[Date Prev][Date Next][Thread Prev][Thread Next][Date Index][Thread Index]
Re: PF and Foundry ServerIron load balancer - potential TIME_WAIT pro blem.
On Thu, Mar 28, 2002 at 12:39:02PM +1100, Adrian Buxton wrote:
> thanks for the info on this. From what is being said, with tcp.closed at 30s
> and interval at 10s I should see the TIME_WAIT state being removed after
> 30-40 seconds. This is not happening. I've left it all night and it's not
> going anywhere. This is while the ServerIron is still performing it's
> healthcheck - this entales 3 SYN packets transmitted, wait about 3 seconds
> for a response then send a RST when one is not received. Wait 4 seconds and
> resend the 3 SYN's.. this goes on and on and on
It's doing the healthcheck every 4 seconds even when it succeeds? Then
tcp.closed=30 is still too long. In that case, you'd actually need
tcp.closed=2 (or 3) and interval=1.
> If I remove the binding on the ServerIron so it stops doing the healthcheck,
> the TIME_WAIT is removed after the tcp.closed + interval timeout periods.
> This seems to suggest the timer *is* being reset....
When in doubt, verify. Run
while true; do pfctl -vss | grep -A 2 ":1025"; sleep 1; done
or similar, and watch the state entry. Do you see a single state entry
in TIME_WAIT:TIME_WAIT? Do you see the expiry time decrease
monotonically? Does the "pkts" counter increase beyond 2? Note that when
you see the "age" time jump to 00:00:00 (and the sequence number windows
in the  change), you're seeing a new state.

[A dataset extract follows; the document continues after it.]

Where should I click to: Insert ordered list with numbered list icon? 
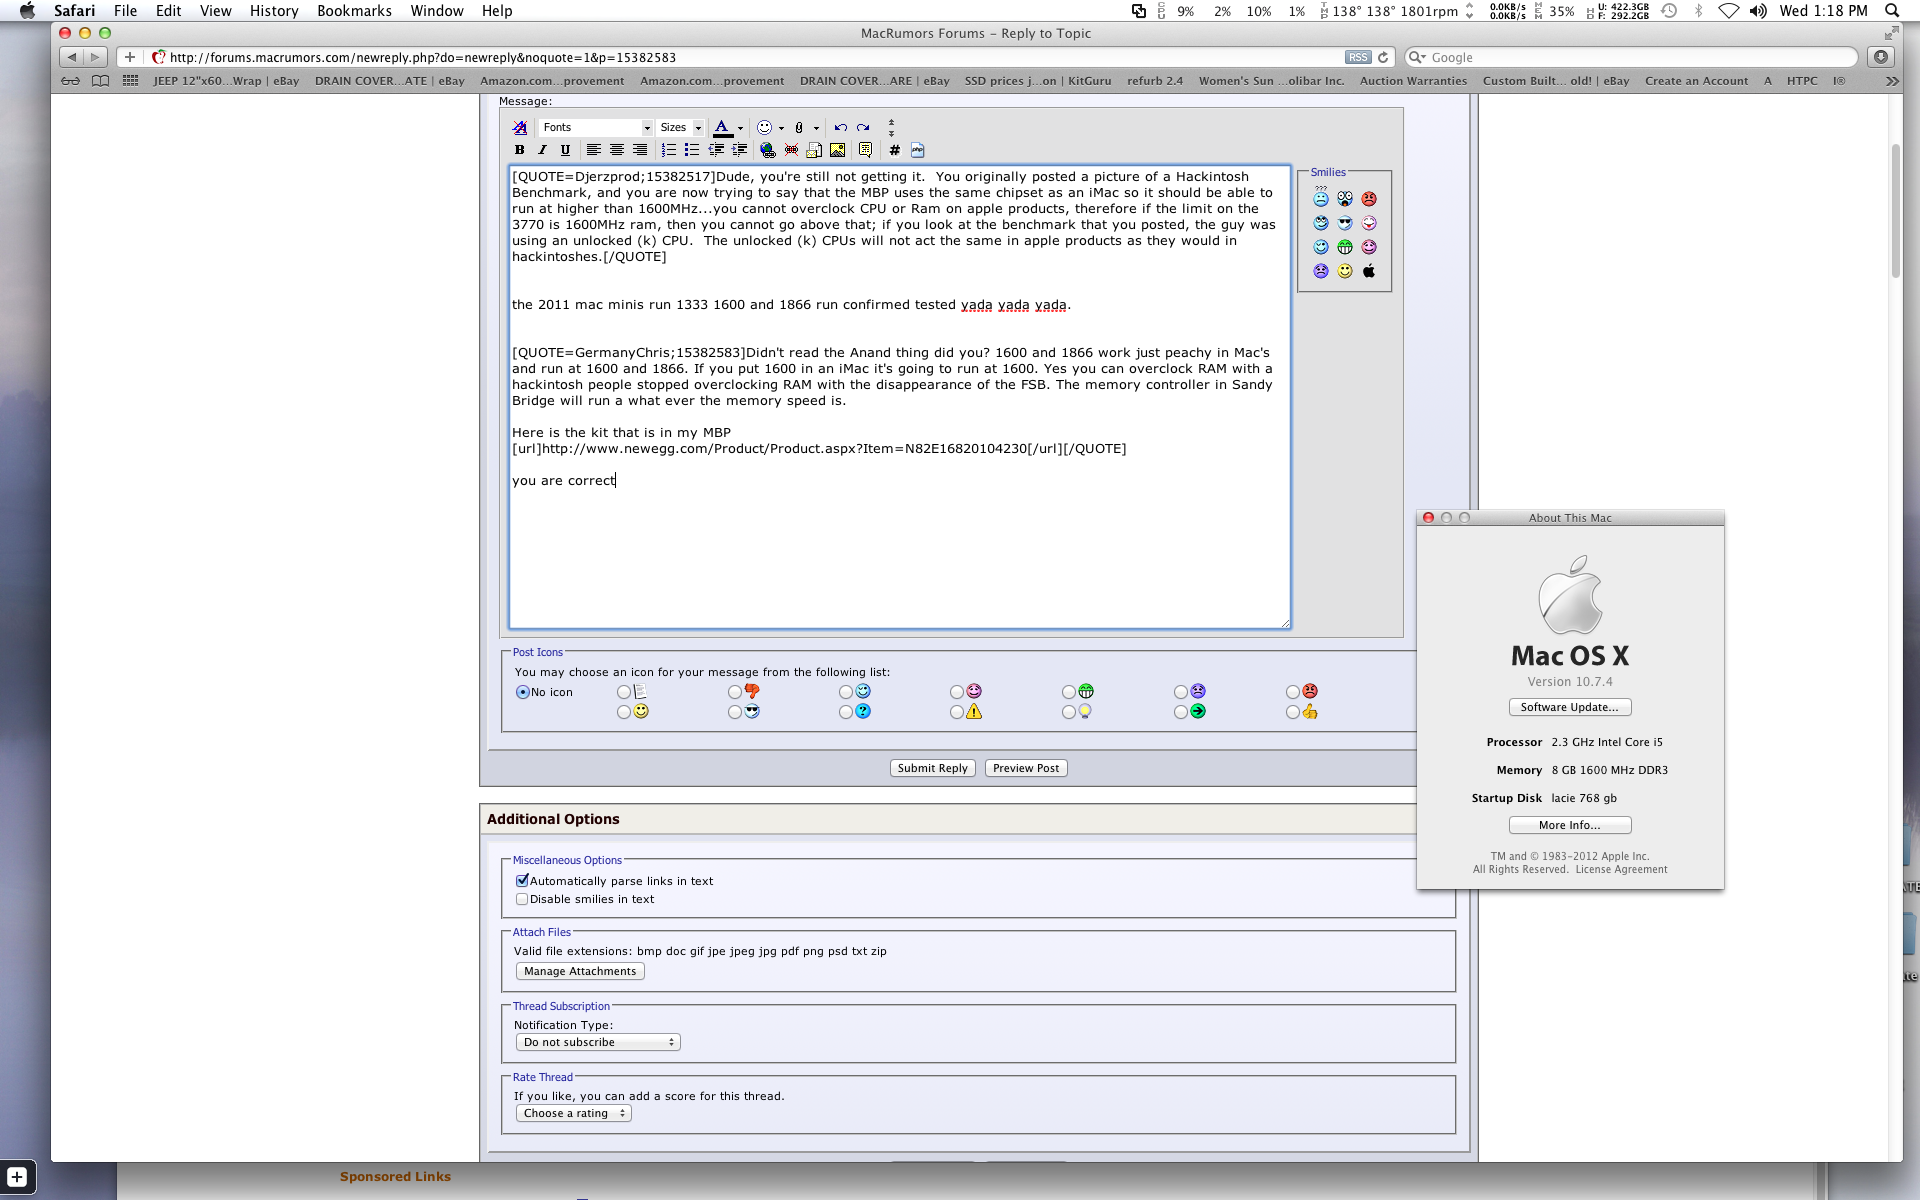click(669, 150)
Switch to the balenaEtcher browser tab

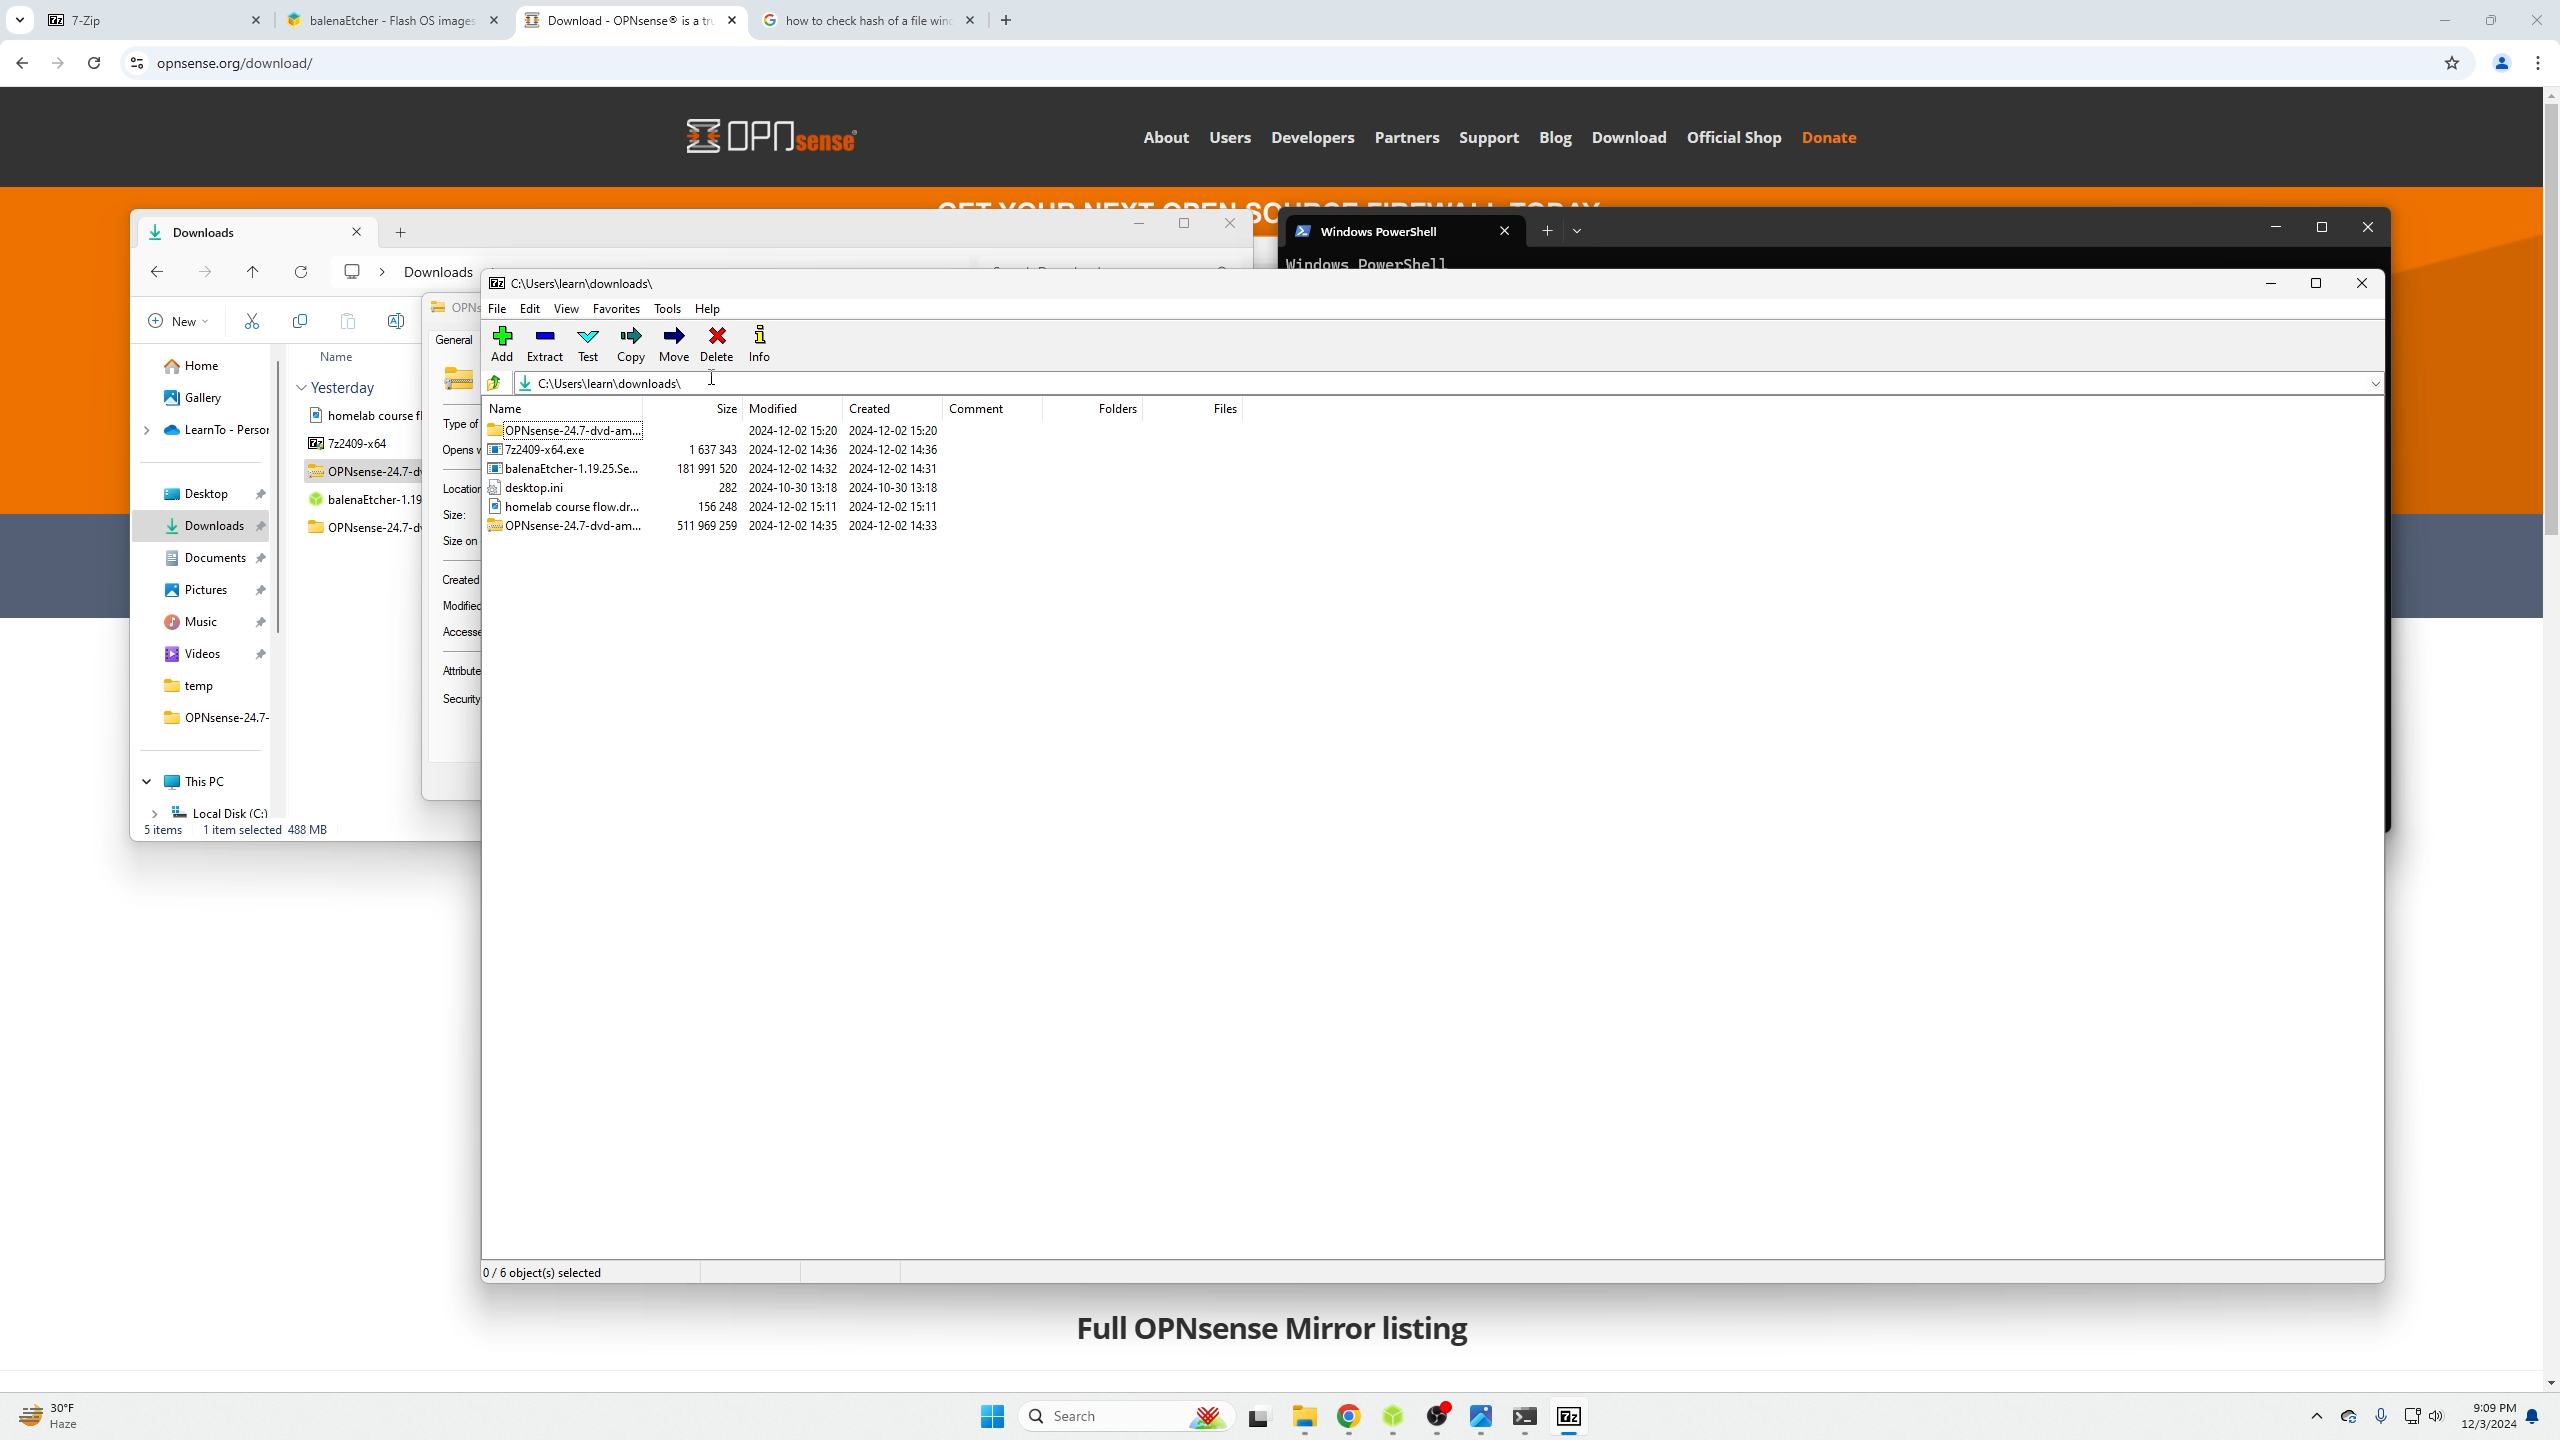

Also, enable verbose logging with pfctl -x m, and see /var/log/messages
for "pf: State failure" entries, which should occur when the sender is
reusing the addresses/ports pairs with a new sequence number range while
the old state still exists.
Maybe also tcpdump on the internal interface of the firewall to confirm
that only the SYN, SYN+ACK and RST we talked about so far go through.